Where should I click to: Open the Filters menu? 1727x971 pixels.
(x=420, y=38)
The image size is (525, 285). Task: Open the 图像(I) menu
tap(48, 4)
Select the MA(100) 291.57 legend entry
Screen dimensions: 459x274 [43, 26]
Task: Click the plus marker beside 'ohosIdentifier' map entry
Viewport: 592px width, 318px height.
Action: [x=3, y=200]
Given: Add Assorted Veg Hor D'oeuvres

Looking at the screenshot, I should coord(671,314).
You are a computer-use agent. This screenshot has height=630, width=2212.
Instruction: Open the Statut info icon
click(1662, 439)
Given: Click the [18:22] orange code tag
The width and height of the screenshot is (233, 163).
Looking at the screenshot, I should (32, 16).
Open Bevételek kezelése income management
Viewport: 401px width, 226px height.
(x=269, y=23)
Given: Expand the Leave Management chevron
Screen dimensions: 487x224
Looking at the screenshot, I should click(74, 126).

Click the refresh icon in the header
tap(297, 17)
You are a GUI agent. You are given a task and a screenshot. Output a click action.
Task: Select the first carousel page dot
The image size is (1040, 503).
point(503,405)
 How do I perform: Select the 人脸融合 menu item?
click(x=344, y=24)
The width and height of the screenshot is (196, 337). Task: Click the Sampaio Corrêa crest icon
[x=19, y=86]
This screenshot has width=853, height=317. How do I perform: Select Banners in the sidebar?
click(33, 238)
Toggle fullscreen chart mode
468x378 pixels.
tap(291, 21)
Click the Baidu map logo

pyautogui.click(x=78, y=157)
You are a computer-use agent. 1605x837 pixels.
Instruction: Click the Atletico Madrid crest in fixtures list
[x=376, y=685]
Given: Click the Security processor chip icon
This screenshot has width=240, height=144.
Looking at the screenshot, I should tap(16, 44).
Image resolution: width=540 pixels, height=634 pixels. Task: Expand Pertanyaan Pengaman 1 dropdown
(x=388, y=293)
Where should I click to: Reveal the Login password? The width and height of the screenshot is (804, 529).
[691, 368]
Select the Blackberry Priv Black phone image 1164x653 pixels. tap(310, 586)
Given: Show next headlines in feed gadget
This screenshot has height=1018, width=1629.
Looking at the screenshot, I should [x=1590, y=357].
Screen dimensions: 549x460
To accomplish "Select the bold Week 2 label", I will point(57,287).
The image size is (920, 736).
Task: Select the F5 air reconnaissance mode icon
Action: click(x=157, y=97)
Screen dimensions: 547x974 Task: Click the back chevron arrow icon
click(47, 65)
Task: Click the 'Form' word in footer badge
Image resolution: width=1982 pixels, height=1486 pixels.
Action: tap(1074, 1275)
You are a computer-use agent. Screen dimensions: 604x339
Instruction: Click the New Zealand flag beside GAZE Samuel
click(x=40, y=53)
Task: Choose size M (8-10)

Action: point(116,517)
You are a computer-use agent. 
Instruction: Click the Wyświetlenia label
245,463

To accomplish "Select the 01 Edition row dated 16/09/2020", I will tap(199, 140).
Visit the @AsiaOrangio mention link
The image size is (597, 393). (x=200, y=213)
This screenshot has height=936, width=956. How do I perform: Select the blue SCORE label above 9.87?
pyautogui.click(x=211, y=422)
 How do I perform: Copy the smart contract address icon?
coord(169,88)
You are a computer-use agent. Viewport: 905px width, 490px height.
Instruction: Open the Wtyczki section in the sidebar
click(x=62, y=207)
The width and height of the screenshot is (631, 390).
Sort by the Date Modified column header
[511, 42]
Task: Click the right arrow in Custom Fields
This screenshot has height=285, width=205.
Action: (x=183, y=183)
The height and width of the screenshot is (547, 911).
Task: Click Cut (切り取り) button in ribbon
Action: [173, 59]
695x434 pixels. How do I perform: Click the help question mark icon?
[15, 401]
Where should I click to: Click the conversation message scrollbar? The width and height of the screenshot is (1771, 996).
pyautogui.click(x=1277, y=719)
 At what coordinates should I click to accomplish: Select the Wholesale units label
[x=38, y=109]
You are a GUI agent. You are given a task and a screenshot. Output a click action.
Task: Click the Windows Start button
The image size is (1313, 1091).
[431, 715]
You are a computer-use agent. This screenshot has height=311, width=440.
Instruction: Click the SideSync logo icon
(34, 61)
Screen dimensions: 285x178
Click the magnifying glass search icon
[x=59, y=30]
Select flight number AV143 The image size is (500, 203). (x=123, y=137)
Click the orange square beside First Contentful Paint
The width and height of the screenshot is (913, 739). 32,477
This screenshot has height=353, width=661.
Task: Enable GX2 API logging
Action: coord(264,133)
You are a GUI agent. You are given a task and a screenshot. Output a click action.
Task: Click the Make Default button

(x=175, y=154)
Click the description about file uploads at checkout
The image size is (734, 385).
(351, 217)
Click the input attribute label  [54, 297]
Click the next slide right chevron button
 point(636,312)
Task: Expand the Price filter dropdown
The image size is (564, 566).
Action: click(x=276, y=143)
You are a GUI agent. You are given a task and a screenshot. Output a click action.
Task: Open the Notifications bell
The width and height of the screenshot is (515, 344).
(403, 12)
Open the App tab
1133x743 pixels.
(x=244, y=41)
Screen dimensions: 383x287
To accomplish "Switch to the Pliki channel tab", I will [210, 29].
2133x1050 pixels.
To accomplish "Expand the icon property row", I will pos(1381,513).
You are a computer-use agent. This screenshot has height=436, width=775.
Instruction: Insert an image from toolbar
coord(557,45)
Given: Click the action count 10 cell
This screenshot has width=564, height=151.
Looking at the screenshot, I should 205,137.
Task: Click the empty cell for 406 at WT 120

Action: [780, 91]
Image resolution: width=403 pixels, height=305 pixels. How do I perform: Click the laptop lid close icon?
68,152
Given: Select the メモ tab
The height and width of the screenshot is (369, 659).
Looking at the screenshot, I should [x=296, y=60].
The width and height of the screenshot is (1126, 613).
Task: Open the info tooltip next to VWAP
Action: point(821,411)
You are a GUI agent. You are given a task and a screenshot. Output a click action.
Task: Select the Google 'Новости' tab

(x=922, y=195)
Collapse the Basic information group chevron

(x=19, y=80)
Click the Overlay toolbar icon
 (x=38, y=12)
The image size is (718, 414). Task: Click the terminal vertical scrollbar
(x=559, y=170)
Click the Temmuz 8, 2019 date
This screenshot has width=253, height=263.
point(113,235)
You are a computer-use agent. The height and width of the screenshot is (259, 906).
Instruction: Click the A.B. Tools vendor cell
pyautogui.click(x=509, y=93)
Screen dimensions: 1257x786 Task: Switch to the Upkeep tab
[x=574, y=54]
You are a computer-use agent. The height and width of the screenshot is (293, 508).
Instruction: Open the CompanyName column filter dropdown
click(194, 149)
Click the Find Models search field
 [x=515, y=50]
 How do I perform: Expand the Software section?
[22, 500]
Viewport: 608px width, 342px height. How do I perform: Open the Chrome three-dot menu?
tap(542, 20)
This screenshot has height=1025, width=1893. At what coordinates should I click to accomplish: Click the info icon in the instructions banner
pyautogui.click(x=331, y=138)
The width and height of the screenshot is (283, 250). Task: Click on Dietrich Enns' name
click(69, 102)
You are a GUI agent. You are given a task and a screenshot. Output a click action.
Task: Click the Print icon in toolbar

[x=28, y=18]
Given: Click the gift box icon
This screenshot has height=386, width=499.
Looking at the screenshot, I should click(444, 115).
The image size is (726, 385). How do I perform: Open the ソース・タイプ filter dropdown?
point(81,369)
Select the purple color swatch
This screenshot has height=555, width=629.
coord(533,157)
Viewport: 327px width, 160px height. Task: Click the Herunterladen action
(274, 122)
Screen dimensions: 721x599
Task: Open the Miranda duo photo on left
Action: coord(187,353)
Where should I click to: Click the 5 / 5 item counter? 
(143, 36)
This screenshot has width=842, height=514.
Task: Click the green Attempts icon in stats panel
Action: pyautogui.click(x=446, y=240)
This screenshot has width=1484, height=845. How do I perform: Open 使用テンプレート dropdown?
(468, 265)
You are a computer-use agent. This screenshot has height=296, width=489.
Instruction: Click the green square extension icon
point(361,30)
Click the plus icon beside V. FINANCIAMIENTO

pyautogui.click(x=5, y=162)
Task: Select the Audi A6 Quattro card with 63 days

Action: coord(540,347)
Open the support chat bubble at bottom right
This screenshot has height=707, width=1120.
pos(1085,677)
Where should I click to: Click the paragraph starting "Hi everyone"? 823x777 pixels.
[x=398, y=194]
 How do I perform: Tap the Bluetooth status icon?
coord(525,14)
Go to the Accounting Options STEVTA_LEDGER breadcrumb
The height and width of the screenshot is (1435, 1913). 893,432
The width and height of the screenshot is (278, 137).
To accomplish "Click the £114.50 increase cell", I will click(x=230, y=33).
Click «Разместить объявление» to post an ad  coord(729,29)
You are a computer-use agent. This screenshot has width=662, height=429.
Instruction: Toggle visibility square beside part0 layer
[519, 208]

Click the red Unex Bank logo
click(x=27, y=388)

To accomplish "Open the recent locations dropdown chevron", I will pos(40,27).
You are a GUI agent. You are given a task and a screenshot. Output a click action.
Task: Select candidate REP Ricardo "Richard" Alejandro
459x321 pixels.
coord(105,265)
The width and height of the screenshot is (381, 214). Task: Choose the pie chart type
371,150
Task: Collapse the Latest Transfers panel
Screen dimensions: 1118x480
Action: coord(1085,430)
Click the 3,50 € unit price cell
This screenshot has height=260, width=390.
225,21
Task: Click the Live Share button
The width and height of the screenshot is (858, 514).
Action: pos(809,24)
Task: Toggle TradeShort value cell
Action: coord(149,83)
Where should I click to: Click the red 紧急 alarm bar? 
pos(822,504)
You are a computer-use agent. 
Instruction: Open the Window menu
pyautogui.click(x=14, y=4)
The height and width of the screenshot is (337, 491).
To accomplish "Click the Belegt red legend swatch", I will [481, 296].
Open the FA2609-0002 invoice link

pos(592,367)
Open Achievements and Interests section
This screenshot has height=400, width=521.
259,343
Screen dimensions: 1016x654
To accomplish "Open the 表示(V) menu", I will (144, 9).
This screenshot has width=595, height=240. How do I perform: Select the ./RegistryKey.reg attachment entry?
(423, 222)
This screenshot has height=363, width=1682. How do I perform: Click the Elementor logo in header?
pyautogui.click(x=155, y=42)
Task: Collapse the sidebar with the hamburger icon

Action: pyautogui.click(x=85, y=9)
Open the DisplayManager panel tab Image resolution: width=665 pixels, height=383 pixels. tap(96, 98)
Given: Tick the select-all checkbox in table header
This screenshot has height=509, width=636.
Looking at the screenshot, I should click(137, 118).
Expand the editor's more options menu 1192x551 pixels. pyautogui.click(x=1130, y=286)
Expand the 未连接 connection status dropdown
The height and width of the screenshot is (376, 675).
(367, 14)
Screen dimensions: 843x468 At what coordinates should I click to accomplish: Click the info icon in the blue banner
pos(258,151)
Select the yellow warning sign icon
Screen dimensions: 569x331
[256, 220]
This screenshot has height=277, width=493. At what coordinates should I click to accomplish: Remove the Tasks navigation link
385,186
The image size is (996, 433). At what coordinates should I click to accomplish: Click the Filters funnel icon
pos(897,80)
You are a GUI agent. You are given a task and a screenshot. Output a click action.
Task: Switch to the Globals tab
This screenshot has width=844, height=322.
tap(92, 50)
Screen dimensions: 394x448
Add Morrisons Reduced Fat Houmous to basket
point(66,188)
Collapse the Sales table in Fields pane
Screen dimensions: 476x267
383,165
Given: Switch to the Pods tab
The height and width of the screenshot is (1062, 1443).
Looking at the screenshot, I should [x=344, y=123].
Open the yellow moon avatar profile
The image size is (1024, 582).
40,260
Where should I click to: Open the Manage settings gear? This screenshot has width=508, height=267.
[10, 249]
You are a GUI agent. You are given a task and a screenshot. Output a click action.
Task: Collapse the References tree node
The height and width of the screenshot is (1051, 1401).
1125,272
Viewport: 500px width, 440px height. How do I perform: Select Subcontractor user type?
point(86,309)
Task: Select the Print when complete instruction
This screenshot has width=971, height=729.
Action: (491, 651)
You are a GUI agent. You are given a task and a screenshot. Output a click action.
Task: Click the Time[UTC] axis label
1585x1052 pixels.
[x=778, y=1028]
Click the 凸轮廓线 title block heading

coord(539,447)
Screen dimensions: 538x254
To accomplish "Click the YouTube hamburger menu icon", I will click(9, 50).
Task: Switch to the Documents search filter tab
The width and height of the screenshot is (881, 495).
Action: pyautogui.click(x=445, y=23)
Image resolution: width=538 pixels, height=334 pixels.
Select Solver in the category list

DIRECTIVE. Retype the rows that open with the line containing "has height=296, width=489." and close with the line containing "The height and width of the screenshot is (1435, 1913).", keeping both of those lines.

CORRECT OUTPUT.
You are a computer-use agent. This screenshot has height=296, width=489.
Instruction: Click the green square extension icon
point(361,30)
Click the plus icon beside V. FINANCIAMIENTO

pyautogui.click(x=5, y=162)
Task: Select the Audi A6 Quattro card with 63 days

Action: coord(540,347)
Open the support chat bubble at bottom right
This screenshot has height=707, width=1120.
pos(1085,677)
Where should I click to: Click the paragraph starting "Hi everyone"? 823x777 pixels.
[x=398, y=194]
 How do I perform: Tap the Bluetooth status icon?
coord(525,14)
Go to the Accounting Options STEVTA_LEDGER breadcrumb
The height and width of the screenshot is (1435, 1913). 893,432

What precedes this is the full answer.